* 課題一覧
A - 次の各記述が『リメンバー・ミー』の感想文の内容と合っているかを、はいかいいえで答えよ。それぞれ判断の決め手となる語句を感想文からそのまま引用すること。
(i) ミゲルの祖母の名前はエレナである。
(ii) 筆者は日本語吹替版で観ることを望んでいた。
(iii) この映画がアカデミー賞で受賞したのは長編アニメーション賞だけである。
B - 『リメンバー・ミー』の感想文を、最後の文の次から書き継げ。

* 本文
┄┄┄┄┄┄┄┄┄┄

監督:リー・アンクリッチ、エイドリアン・モリーナ、声の出演:アンソニー・ゴンザレス、ガエル・ガルシア・ベルナル、ベンジャミン・ブラット、アラナ・ユーバック、レニー・ヴィクター、ハイメ・カミーユ、アナ・オフェリア・ムルギアほかのピクサーのアニメーション映画『リメンバー・ミー』。2017年作品。

 

第90回アカデミー賞長編アニメーション賞、歌曲賞(「Remember Me」)受賞。

 

 

メキシコのサンタ・セシリア。ミゲル・リヴェラは音楽が好きだったが、リヴェラ家では祖母エレナによって音楽を聴いたり楽器を弾いたり唄うことを固く禁じられていた。その理由は彼女の母ココの父親、つまりミゲルの曾々おじいちゃんがかつて音楽の道に進むために家族を捨てたからだった。1年に1度、亡くなった人たちの魂が戻ってくる“死者の日”に祖母に手製のギターを壊されて家業の靴屋を継ぐように言われたミゲルは、家を飛び出してメキシコ最高の歌手エルネスト・デラクルスの霊廟に飾られていたギターをこっそり手にする。

 

僕は2016年日本公開の『アーロと少年』以来2年ぶりに観る「ピクサーアニメ」。

 

といっても、最近はどれがディズニー作品でどれがピクサー作品かちょっと区別がつきにくくなってますが(ディズニーの前作が『モアナと伝説の海』だっただけに)。

 

予告篇を観たら、キャラクターデザインが『インサイド・ヘッド』に似てたから、あぁ、ピクサーなのかな、と。

 

メキシコが舞台で主人公も他の登場人物たちもみんなメキシコ人(声優も多くはメキシコやラテンアメリカにルーツを持つ人たち)、というのが新鮮だし、評判も非常にいいので楽しみにしていました。

 

僕が住んでるところでは特にこの時期に公開されるディズニーやピクサーのアニメはほとんどのシネコンでは日本語吹替版のみの上映で、春休みにかかるからしょうがないとは思うんだけど、僕はできればオリジナル音声による字幕版を観たかったから唯一上映されているシネコンに行ったんですが、ちょうど祝日だったんで激混みでちょっと早めに行ったにもかかわらず次の回の席が取れず、やむなくさらに次の回の分を購入。それでもすでにかなり埋まっていました。

 

公開が始まってまだ間もないし、予想できたことではありますが。これからご覧になるかたは前もって空席の確認をされてから劇場に行かれることをお勧めします。

┄┄┄┄┄┄┄┄┄┄

* 一覧
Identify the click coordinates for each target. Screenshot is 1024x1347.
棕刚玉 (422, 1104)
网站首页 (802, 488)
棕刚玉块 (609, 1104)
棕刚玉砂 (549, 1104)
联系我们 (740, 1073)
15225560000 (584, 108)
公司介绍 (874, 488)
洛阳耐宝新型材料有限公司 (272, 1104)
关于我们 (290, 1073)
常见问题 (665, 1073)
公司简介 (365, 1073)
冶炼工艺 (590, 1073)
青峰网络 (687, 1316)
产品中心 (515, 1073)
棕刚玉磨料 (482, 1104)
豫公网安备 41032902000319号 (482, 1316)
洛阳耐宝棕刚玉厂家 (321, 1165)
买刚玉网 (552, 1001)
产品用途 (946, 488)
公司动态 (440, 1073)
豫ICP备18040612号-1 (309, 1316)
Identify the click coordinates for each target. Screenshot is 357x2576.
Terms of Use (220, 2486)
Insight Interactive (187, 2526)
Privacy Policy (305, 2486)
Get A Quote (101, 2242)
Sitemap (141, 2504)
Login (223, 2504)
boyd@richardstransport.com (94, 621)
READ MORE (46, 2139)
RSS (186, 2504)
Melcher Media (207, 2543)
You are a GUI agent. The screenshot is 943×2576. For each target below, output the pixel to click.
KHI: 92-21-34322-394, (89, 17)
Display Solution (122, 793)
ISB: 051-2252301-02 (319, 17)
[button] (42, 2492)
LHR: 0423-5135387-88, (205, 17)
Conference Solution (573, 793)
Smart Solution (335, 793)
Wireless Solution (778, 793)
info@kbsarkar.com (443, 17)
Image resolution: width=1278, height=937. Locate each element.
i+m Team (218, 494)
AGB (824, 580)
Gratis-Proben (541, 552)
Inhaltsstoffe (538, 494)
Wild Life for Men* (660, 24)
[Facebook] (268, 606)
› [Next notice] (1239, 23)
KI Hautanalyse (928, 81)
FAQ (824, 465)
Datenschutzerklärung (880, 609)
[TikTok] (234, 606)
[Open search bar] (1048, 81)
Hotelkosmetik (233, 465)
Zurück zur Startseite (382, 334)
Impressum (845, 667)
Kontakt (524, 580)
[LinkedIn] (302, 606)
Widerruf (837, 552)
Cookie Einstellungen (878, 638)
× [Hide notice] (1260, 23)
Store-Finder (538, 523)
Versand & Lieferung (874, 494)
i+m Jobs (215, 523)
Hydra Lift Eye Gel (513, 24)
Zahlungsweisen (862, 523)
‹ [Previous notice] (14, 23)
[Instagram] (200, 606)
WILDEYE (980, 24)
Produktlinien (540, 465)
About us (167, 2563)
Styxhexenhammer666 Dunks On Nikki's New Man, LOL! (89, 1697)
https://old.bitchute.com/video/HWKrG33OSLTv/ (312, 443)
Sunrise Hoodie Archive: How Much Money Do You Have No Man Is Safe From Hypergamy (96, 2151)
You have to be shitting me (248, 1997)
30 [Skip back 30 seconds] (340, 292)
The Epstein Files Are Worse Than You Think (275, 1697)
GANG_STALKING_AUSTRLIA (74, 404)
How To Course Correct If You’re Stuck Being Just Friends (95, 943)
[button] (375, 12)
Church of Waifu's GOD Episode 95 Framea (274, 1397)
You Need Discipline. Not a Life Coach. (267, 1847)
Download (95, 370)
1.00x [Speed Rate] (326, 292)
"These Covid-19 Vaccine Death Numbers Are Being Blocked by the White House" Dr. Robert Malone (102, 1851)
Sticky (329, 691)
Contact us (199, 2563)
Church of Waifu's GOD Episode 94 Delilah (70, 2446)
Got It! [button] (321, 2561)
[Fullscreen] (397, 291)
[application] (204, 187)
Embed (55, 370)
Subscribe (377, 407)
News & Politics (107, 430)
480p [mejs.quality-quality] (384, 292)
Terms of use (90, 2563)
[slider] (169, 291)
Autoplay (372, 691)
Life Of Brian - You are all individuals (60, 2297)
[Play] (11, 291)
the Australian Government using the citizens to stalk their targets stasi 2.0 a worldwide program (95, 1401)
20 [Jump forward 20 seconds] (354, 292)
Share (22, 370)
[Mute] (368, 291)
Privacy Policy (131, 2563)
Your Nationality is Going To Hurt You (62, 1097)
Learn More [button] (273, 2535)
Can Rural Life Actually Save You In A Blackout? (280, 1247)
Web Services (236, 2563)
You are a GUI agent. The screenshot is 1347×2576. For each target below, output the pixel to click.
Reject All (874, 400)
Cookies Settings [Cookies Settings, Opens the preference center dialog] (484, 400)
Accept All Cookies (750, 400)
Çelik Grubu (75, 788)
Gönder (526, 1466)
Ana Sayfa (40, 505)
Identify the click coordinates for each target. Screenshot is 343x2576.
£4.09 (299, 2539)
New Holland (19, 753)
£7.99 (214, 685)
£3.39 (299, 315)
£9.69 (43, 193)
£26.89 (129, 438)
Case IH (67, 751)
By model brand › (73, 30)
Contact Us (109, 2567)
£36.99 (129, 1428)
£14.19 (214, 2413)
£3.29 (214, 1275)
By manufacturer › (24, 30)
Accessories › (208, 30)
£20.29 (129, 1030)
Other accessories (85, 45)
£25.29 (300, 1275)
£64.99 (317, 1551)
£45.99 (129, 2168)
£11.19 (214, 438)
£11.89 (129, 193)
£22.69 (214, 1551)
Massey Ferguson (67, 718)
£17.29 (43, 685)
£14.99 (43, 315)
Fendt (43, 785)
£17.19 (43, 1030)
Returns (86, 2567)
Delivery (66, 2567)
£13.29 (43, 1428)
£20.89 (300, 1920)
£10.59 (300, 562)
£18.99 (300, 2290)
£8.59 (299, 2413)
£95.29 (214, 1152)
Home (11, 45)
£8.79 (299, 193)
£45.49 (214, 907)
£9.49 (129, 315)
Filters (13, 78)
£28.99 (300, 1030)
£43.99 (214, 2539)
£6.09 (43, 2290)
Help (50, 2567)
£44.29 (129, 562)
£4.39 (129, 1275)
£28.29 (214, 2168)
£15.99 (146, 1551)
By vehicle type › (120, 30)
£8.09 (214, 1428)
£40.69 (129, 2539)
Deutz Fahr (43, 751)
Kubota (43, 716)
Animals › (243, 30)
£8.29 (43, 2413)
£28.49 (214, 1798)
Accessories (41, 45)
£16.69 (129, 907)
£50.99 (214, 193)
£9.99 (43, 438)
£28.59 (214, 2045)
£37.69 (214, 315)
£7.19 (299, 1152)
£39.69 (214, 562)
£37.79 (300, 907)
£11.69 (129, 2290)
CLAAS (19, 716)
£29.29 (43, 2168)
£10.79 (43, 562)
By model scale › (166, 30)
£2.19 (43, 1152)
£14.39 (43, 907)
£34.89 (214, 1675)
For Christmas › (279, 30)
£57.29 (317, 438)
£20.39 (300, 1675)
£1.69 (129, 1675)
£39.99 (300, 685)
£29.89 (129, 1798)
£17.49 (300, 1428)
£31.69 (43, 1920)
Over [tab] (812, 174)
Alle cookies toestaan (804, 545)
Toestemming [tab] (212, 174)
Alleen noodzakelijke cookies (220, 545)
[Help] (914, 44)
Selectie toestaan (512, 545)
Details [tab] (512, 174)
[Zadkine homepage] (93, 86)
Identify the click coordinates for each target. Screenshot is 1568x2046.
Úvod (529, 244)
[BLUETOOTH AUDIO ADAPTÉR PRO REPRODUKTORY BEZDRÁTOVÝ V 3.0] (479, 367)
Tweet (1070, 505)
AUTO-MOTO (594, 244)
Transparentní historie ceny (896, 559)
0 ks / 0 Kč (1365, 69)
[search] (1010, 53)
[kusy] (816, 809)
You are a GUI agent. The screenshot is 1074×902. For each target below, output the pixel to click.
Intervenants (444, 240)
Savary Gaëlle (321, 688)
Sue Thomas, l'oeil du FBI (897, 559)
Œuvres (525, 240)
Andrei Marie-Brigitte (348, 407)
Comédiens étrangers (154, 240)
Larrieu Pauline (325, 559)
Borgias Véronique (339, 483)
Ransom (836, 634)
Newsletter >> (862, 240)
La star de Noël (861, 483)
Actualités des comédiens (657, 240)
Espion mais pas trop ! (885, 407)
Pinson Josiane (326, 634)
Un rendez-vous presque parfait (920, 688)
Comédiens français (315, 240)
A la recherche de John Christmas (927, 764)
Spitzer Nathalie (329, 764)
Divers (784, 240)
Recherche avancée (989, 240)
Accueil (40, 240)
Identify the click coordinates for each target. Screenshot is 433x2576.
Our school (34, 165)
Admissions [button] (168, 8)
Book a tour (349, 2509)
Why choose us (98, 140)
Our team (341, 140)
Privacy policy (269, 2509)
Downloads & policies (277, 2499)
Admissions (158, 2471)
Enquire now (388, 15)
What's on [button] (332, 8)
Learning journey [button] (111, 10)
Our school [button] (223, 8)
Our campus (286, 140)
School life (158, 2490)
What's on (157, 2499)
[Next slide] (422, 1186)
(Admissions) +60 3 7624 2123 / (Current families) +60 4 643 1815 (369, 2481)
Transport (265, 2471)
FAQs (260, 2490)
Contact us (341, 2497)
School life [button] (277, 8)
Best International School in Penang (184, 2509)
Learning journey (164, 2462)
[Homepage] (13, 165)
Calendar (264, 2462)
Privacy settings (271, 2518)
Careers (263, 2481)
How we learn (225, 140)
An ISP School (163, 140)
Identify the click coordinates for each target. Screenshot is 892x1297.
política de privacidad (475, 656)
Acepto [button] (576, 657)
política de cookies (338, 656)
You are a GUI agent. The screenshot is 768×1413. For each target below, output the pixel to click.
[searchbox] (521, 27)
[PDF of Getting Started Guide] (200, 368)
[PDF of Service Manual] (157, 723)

┄┄┄┄┄┄┄┄┄┄

* 解答
A -
(i) はい。「祖母エレナによって音楽を聴いたり楽器を弾いたり唄うことを固く禁じられていた」
(ii) いいえ。「僕はできればオリジナル音声による字幕版を観たかった」
(iii) いいえ。「第90回アカデミー賞長編アニメーション賞、歌曲賞(「Remember Me」)受賞。」

B -
 

それでは以降はストーリーについて書きますので、未見のかたはご注意を。

 

 

まずは同時上映の短篇『アナと雪の女王/家族の思い出』。22分。

 

監督:ケヴィン・ディーターズ、スティーヴィー・ワーマーズ=スケルトン、声の出演:ジョシュ・ギャッド、クリステン・ベル、イディナ・メンゼル、ジョナサン・グロフほか。

 

アレンデール王国にクリスマスがやってくる。エルサとアナ、雪だるまのオラフは人々を迎えてサプライズをしようとするが、村人たちはそれぞれの家の伝統に従ってクリスマスを過ごすという。幼い頃に離ればなれになったままだったエルサとアナにはクリスマスの伝統がなかった。オラフはそんなふたりのために人々の家をまわってクリスマスの伝統を探す。

 

アナと雪の女王』は2013年(日本公開は2014年)の長篇と2015年の短篇をどちらも劇場で観ていますが、実は僕はこれまですべて吹替版のみで、今回初めてオリジナル音声で観たんですよね。

 

アナ=神田沙也加、エルサ=松たか子、オラフ=ピエール瀧という吹き替えメンバーはすでにお馴染みだったんでそちらも気になったんですが、せっかくなのでまずはオリジナル版を。

 

イディナ・メンゼルによるエルサの声は結構大人っぽくて、松たか子さんのエルサとはずいぶんと印象が違うなぁ、とあらためて感じたり。

 

オラフの声はジョシュ・ギャッドだったんだね。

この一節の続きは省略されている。